良いのそんな事言って?それって男の子から引かれちゃうワーストワードベストスリーの一つって雑誌に載ってたんですけど!?(参考資料:街角男子夏スペシャル”今私に必要な女子力強化術”)

「問題ない、のっぺりは私にメロメロ。テリトリー拡大作戦は順調に進行中。」

う、確かに。月子さんはすでに佐々木君の家に自分の衣裳部屋を確保している。これって実質同居?もしかして家族公認の仲?なんて羨ましい。

「桜木春子先生は偉大、二人もこれで勉強するといい。
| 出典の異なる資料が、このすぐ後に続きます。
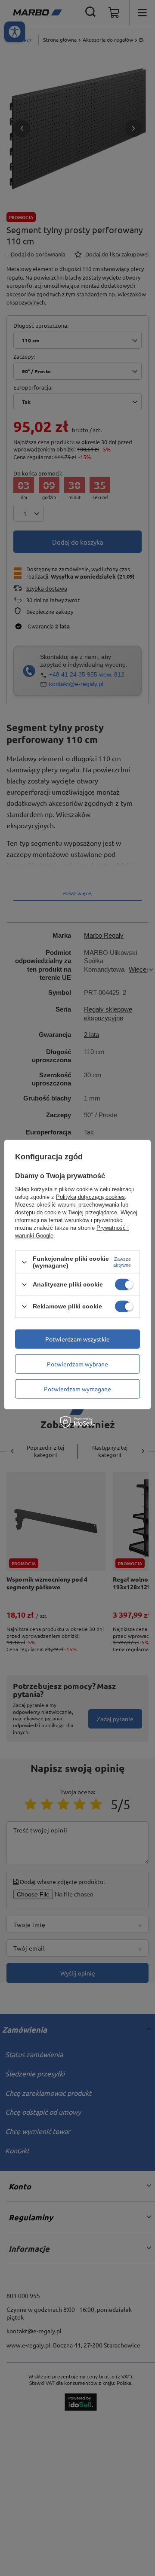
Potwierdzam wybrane (77, 1364)
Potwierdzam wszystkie (77, 1339)
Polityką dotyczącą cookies (90, 1197)
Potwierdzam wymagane (77, 1389)
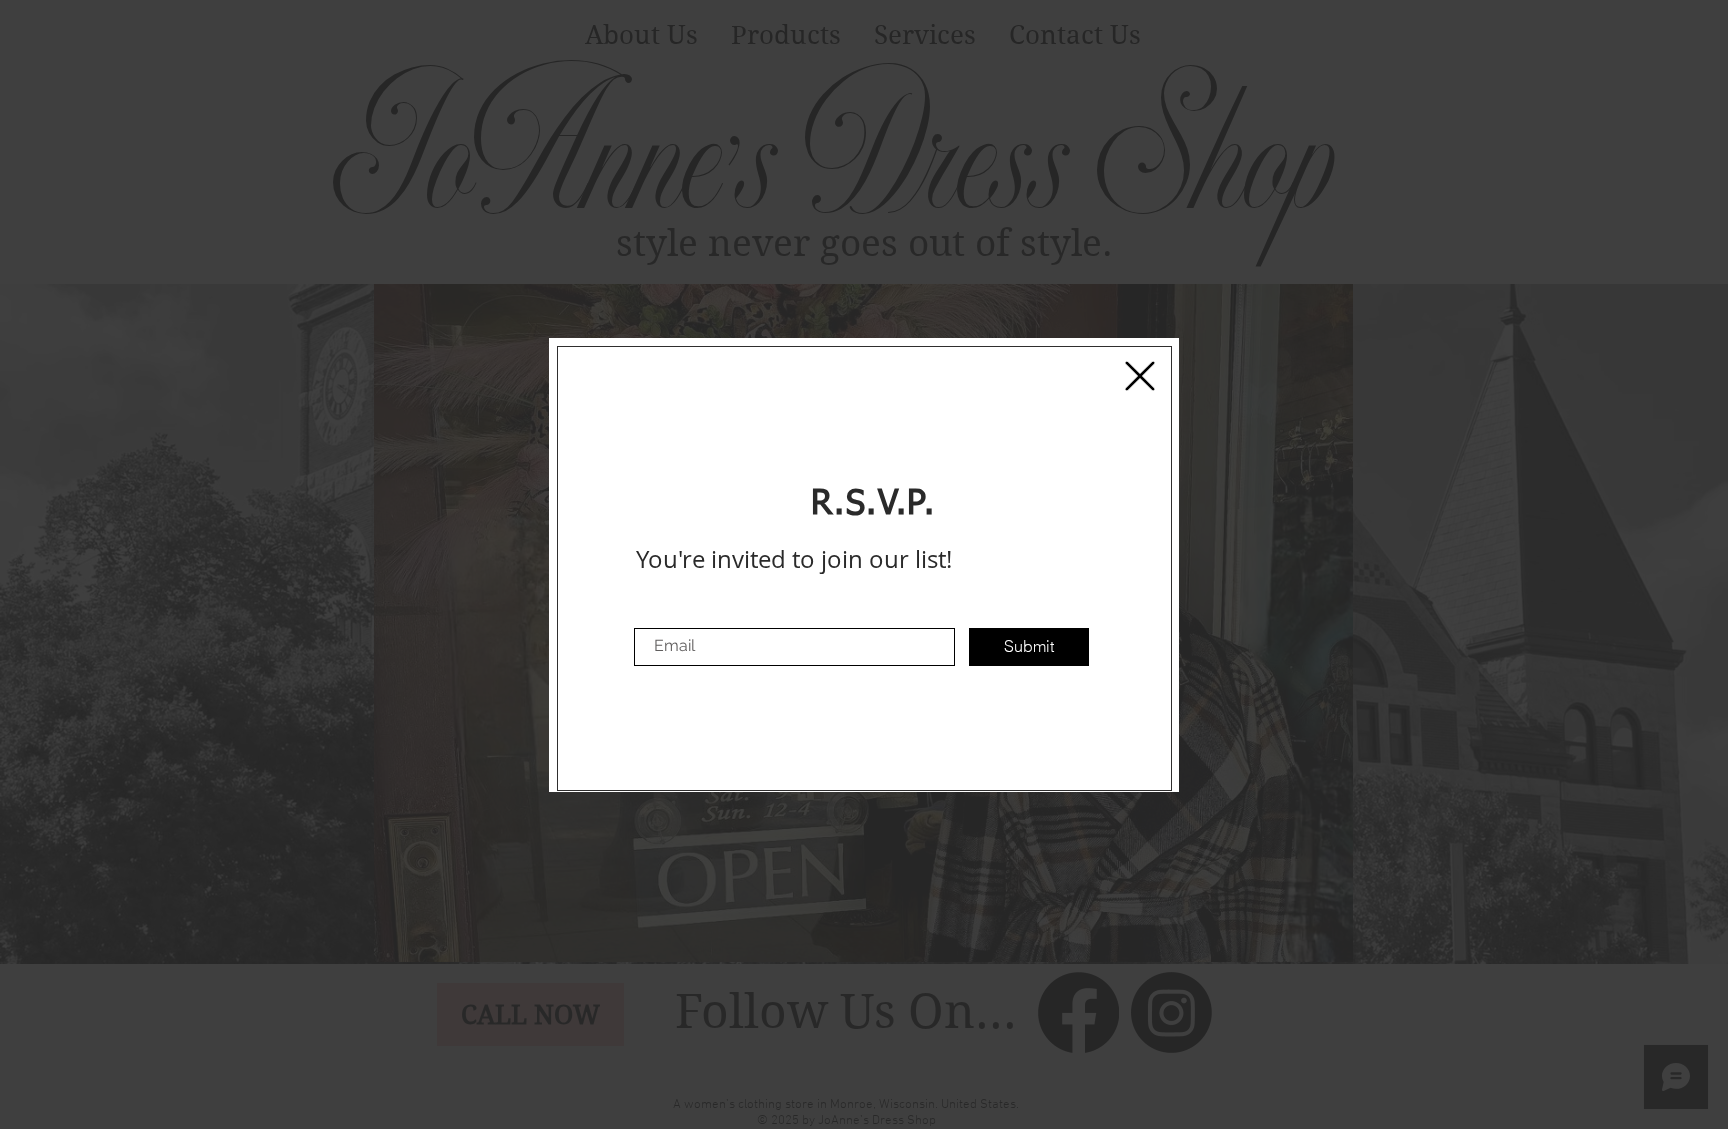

」

月子さんがノエルさんに言って持って来て貰ったのは、[男を尻に敷く方法シリーズ、第二弾「鈍い男の落とし方」 講師 桜木春子]のDVD。
私これ持ってる。でも月子さん程実践できてないかも、この方は凄い。

「本条さんは持っていない様子、これは私の私物、差し上げよう。」

そう言って本条さんにDVDを渡す月子さん。でも月子さんは良いんですか?そんな敵に塩を送る様な事をして。

「私の愛は寛大。それにのっぺりは異常。私一人でどうにか出来るほど甘くない、それほど己惚れてもいない。」
う、月子さんの言葉、心にずっしりと来る。それほどの質量と覚悟を感じる真剣なものだった。

「二人もここに来るくらいなら多少は知ってると思う。でもそれは氷山の一角。のっぺりの異常性はワールドクラス、じっくり考えるといい。」
月子さんは出された軽食を食べ終わるとノエルさんに礼を言い、着替えの為に衣裳部屋へと行ってしまった。
残された私たちはただ困惑し、それでも捨てられない想いに心を乱すのだった。